Education, Employment and Workplace Relations References Committee; Report

9:26 pm

Photo of Sarah Hanson-YoungSarah Hanson-Young (SA, Australian Greens) Share this | Hansard source

I rise this evening to add my comments about the report tabled by the Senate Education, Employment and Workplace Relations References Committee about the provision of child care. It was some 12 months ago that I moved that this issue be referred to a committee. It has been a long inquiry. When the inquiry was first referred to the committee, John Carter, the former secretary of the committee, said, ‘I can’t remember the last time we looked into child care.’ I guess that said it all from the word go. We needed to have a good look at the childcare sector in Australia, because over the last decade or more it has changed significantly. It has gone from being a service that some people use to being a service that almost all working parents use in some form these days. With the growth of demand comes the growth in expectations of quality, of cost and of who foots the bill. There is also the opportunity for the sector to be manipulated by what was referred to various times during the committee as the ‘Kentucky Fried Kids’ approach to delivering child care.

This inquiry came out of the collapse of ABC Learning. Twelve months ago this chamber faced some decisions that needed to be made. It was an example of government needing to step in and support what was essentially a service that had been run for quite a while as almost a luxury, a market based industry—as if parents could choose if they needed to send their children to child care and which childcare centre. When we look at the facts about the needs parents have when they send their children to child care or put their child into the care of a provider, where they choose—there are many complexities that go into making those decisions. When ABC Learning collapsed, it left over 100,000 families in the lurch. People did not know what they were going to do. Over 11,000 centres closed or were in limbo. People did not know if they were going to be able to send their kids to child care that week, next month or the next year. This meant turbulence for those individual families—let alone the staff of those centres. Everything was up in the air. We did not know what kind of stability they were going to be given.

I saw this as an opportunity for us to have a really good rethink about the way we deliver child care in Australia. The collapse of the corporate giant ABC Learning has presented us with opportunities to reform child care across the country. I would argue that, perhaps, some of those opportunities needed to be taken sooner by the government. We needed to see a number of the centres that were resold under the ABC2 Group prioritised to non-profit, community based childcare providers. I am concerned that the remaining 700-odd centres that are in receivership will simply go to another ABC look-alike. Those are opportunities that I believe we have missed in the last 12 months, but, having said that, there are still some great reforms that could be happening and which we can take the opportunity to pursue.

I think the majority report of the committee outlines a number of those—really important things that the government should grab hold of and run with. Being quite passionate about this issue, I put in my own additional comments and the Greens have included eight additional recommendations to the majority report dealing with a few more of the complexities of how we view child care and how we use the mechanisms available to government to link quality issues with funding.

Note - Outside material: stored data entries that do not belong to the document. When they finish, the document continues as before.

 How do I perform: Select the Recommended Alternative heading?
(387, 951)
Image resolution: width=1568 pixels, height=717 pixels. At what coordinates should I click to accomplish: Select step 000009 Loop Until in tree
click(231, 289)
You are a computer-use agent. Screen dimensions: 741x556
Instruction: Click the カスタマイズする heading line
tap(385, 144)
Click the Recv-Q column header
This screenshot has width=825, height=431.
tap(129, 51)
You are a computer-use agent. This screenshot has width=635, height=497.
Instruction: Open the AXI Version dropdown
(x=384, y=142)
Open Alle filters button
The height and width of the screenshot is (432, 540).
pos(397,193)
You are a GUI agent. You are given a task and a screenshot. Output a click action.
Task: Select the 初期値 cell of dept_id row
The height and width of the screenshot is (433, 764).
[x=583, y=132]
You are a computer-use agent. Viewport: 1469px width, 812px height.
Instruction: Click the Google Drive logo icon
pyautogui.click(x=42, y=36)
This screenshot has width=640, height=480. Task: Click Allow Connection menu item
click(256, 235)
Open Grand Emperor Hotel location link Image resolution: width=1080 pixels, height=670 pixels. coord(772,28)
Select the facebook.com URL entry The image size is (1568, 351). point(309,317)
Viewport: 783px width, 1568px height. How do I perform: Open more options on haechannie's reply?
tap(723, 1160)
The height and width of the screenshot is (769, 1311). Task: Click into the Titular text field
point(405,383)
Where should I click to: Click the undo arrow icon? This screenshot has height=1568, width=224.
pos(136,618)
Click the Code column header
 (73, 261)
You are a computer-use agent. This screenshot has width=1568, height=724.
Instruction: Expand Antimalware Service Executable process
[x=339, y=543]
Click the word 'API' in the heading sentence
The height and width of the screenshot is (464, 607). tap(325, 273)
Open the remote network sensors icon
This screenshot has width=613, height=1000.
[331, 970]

At the moment, we—both parents and the government—spend a considerable amount on child care around the country, yet there is no link to the quality of care. You may pay $100 a day for long day care for your child; you may pay $80; you may pay $50—this is before the childcare tax rebate—but there is no link between the money that is going to that place and the quality of care that you are getting because the quality standards and the benchmarks are different across the different states. There is no real link between the money that goes in and the type of service you get back. I think it is something that the government seriously needs to consider. I know that the majority report recommends a little bit of a rethink of the mechanisms currently used to fund child care in order to drive some good quality outcomes.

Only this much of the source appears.